§ COSA PRODURRE
Aggiorna tutte le voci sostituendo "screenshot" con "screen capture" e lasciando invariato tutto il resto. Nella risposta ometti le immagini.

╭─ VOCI DEL DATASET

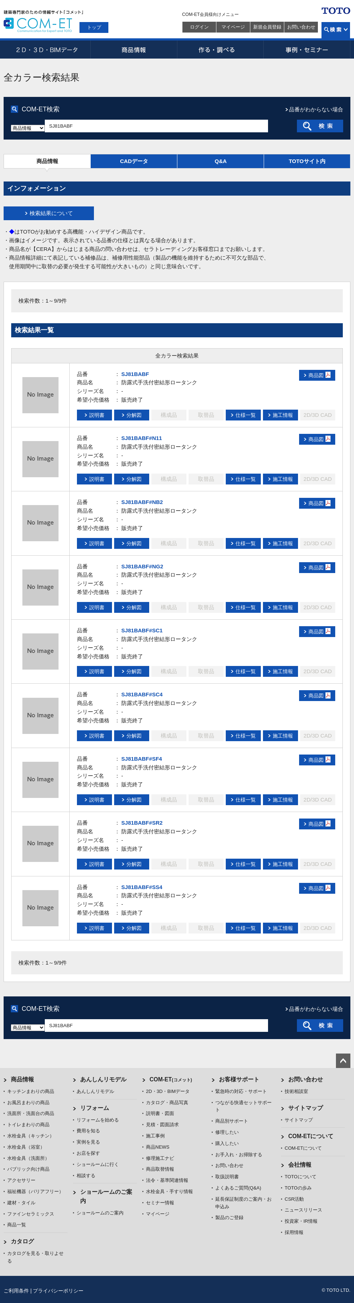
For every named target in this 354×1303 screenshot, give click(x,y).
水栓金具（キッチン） (30, 1135)
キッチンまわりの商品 (30, 1091)
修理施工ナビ (160, 1158)
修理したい (227, 1132)
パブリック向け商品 (28, 1169)
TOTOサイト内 (307, 161)
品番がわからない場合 (316, 109)
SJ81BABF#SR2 (142, 823)
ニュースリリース (303, 1210)
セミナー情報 (160, 1202)
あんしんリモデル (103, 1079)
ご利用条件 (16, 1291)
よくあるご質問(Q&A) (238, 1188)
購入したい (227, 1143)
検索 (335, 30)
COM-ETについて (311, 1136)
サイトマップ (305, 1108)
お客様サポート (239, 1079)
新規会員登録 (267, 27)
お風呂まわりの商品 (28, 1102)
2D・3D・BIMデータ (47, 49)
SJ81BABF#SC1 (142, 630)
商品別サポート (231, 1121)
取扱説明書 (227, 1176)
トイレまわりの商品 (28, 1124)
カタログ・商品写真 (167, 1102)
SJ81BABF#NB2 (142, 502)
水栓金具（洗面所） (28, 1158)
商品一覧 (16, 1224)
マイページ (233, 27)
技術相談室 (296, 1091)
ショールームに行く (98, 1164)
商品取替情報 (160, 1169)
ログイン (199, 27)
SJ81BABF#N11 (141, 438)
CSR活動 (294, 1199)
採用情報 (294, 1232)
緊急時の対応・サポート (241, 1091)
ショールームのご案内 (100, 1213)
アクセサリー (21, 1180)
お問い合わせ (301, 27)
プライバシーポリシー (58, 1291)
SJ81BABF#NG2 (142, 566)
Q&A (220, 161)
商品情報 (133, 49)
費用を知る (88, 1130)
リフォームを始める (98, 1120)
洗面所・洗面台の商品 (30, 1113)
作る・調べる (220, 49)
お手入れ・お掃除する (238, 1154)
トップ (94, 27)
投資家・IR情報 (301, 1221)
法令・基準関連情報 (167, 1180)
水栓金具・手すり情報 (169, 1191)
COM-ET (171, 1079)
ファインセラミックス (30, 1214)
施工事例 (155, 1135)
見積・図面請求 (162, 1124)
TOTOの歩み (298, 1188)
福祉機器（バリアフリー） (35, 1191)
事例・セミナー (307, 49)
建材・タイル (21, 1202)
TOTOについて (300, 1176)
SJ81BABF (135, 374)
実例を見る (88, 1142)
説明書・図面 (160, 1113)
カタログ (22, 1241)
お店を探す (88, 1153)
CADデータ (134, 161)
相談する (86, 1175)
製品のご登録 (229, 1217)
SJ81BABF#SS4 (141, 887)
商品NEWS (157, 1147)
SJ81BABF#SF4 (141, 759)
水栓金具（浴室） (26, 1147)
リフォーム (94, 1108)
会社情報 (299, 1165)
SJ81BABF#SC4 (142, 694)
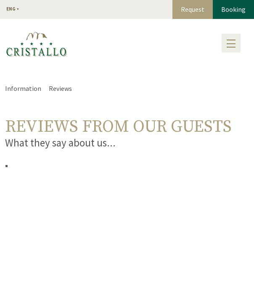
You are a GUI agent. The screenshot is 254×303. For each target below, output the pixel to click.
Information (23, 88)
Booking (233, 9)
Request (192, 9)
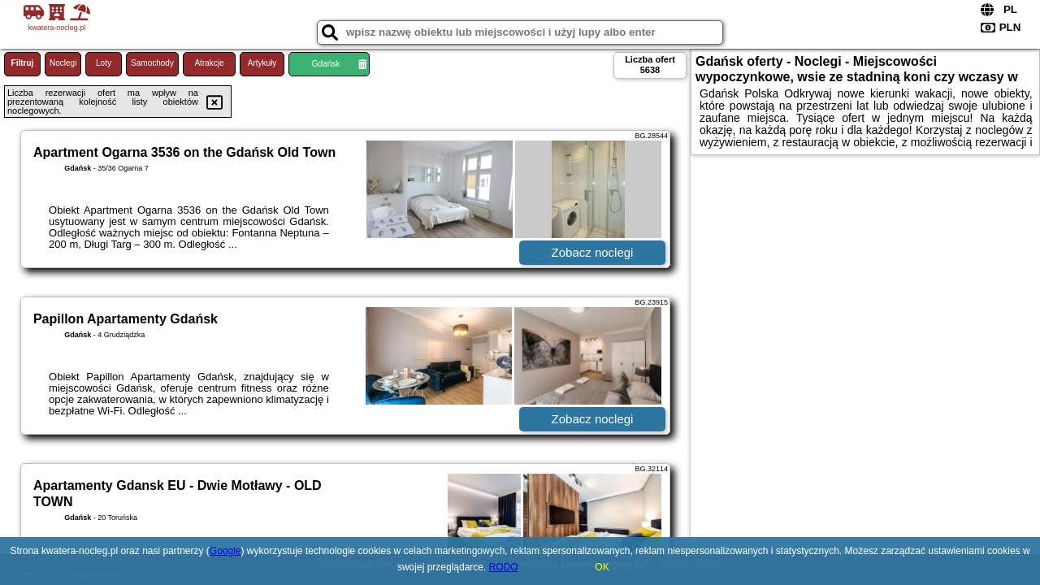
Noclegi (63, 62)
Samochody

╰─

§ RISULTATO DEL COMPITO
For every named target in this 354×1303 screen capture, give click(x,y).
水栓金具（キッチン） (30, 1135)
キッチンまわりの商品 (30, 1091)
修理施工ナビ (160, 1158)
修理したい (227, 1132)
パブリック向け商品 (28, 1169)
TOTOサイト内 (307, 161)
品番がわからない場合 (316, 109)
SJ81BABF#SR2 (142, 823)
ニュースリリース (303, 1210)
セミナー情報 (160, 1202)
あんしんリモデル (103, 1079)
ご利用条件 (16, 1291)
よくあるご質問(Q&A) (238, 1188)
購入したい (227, 1143)
検索 (335, 30)
COM-ETについて (311, 1136)
サイトマップ (305, 1108)
お客様サポート (239, 1079)
新規会員登録 (267, 27)
お風呂まわりの商品 (28, 1102)
2D・3D・BIMデータ (47, 49)
SJ81BABF#SC1 (142, 630)
商品別サポート (231, 1121)
取扱説明書 (227, 1176)
トイレまわりの商品 (28, 1124)
カタログ・商品写真 (167, 1102)
SJ81BABF#NB2 (142, 502)
水栓金具（洗面所） (28, 1158)
商品一覧 (16, 1224)
マイページ (233, 27)
技術相談室 (296, 1091)
ショールームに行く (98, 1164)
商品取替情報 (160, 1169)
ログイン (199, 27)
SJ81BABF#N11 (141, 438)
CSR活動 (294, 1199)
採用情報 (294, 1232)
緊急時の対応・サポート (241, 1091)
ショールームのご案内 (100, 1213)
アクセサリー (21, 1180)
お問い合わせ (301, 27)
プライバシーポリシー (58, 1291)
SJ81BABF#NG2 (142, 566)
Q&A (220, 161)
商品情報 (133, 49)
費用を知る (88, 1130)
リフォームを始める (98, 1120)
洗面所・洗面台の商品 (30, 1113)
作る・調べる (220, 49)
お手入れ・お掃除する (238, 1154)
トップ (94, 27)
投資家・IR情報 (301, 1221)
法令・基準関連情報 (167, 1180)
水栓金具・手すり情報 (169, 1191)
COM-ET (171, 1079)
ファインセラミックス (30, 1214)
施工事例 (155, 1135)
見積・図面請求 (162, 1124)
TOTOの歩み (298, 1188)
福祉機器（バリアフリー） (35, 1191)
事例・セミナー (307, 49)
建材・タイル (21, 1202)
TOTOについて (300, 1176)
SJ81BABF (135, 374)
実例を見る (88, 1142)
説明書・図面 (160, 1113)
カタログ (22, 1241)
お店を探す (88, 1153)
CADデータ (134, 161)
相談する (86, 1175)
製品のご登録 (229, 1217)
SJ81BABF#SS4 (141, 887)
商品NEWS (157, 1147)
SJ81BABF#SF4 (141, 759)
水栓金具（浴室） (26, 1147)
リフォーム (94, 1108)
会社情報 (299, 1165)
SJ81BABF#SC4 (142, 694)
You are a GUI agent. The screen capture is 254×303. For each target below, output the pixel to click.
Information (23, 88)
Booking (233, 9)
Request (192, 9)
Noclegi (63, 62)
Samochody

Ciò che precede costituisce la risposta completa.